- RECORDS -
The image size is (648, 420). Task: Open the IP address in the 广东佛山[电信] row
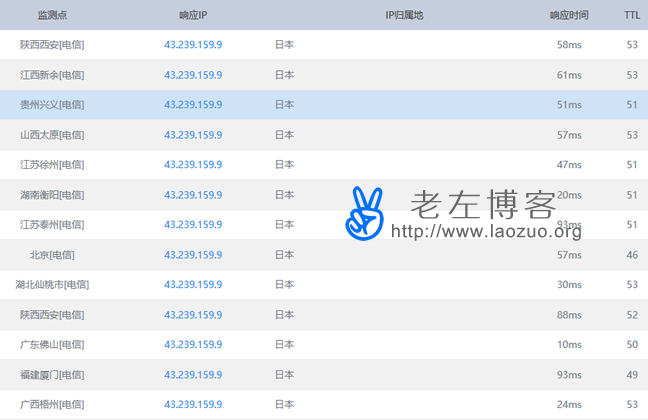(x=193, y=345)
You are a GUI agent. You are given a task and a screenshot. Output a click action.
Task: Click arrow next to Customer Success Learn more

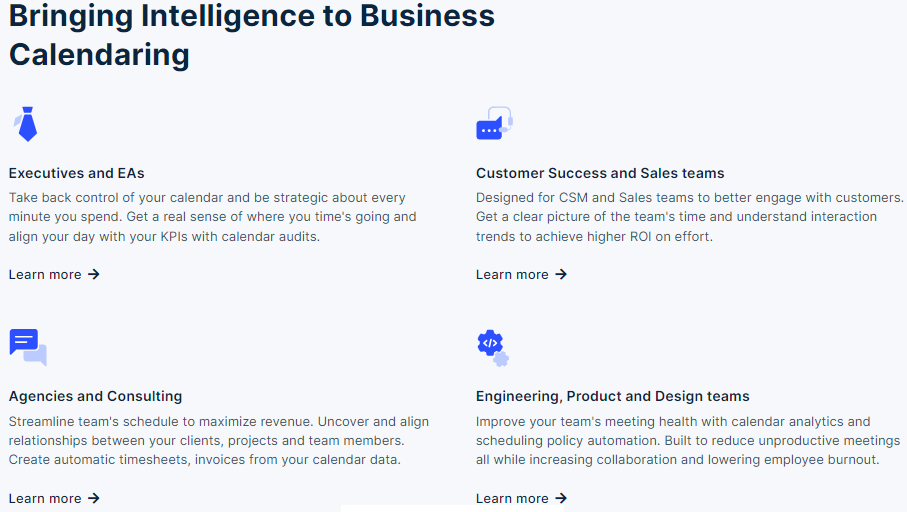561,274
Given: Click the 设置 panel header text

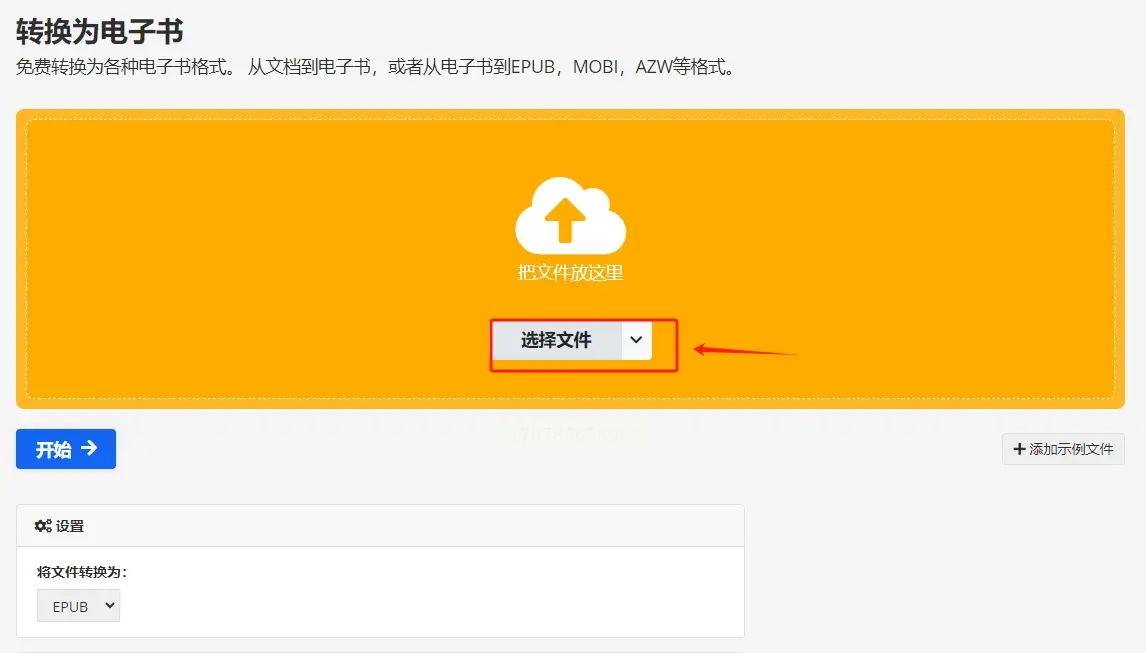Looking at the screenshot, I should [69, 526].
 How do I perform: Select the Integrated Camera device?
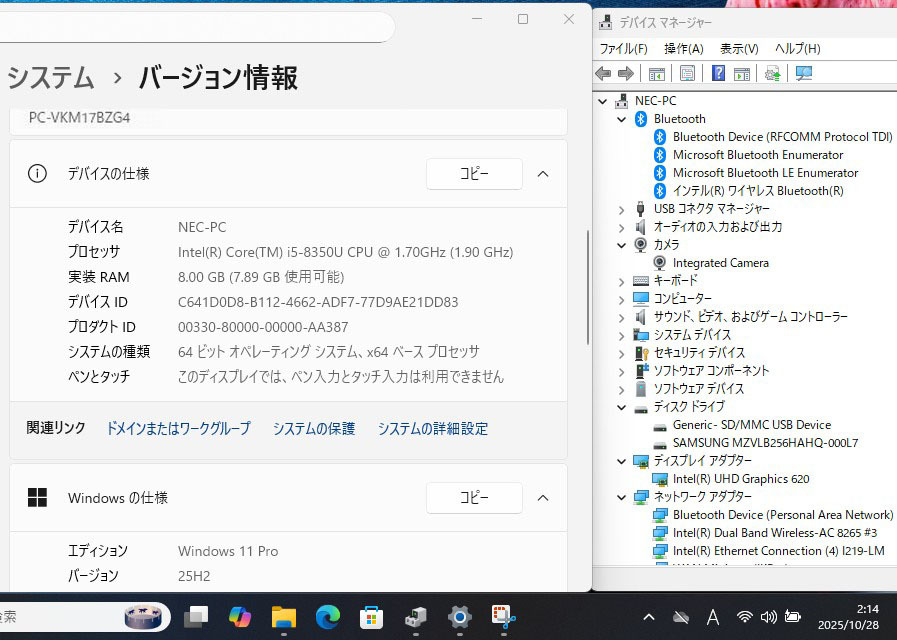(x=720, y=263)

- OBJECTIVE -
Rewrite the data above as a numbered list, one line per item, and skip the blank lines. Leave the pictures out of your answer.

- ANSWER TO THIS EXERCISE -
1. The image size is (648, 420). Task: Open the IP address in the 广东佛山[电信] row
2. (x=193, y=345)
3. You are a GUI agent. You are given a task and a screenshot. Output a click action.
4. Task: Click arrow next to Customer Success Learn more
5. 561,274
6. Given: Click the 设置 panel header text
7. Looking at the screenshot, I should [69, 526].
8.  How do I perform: Select the Integrated Camera device?
9. (x=720, y=263)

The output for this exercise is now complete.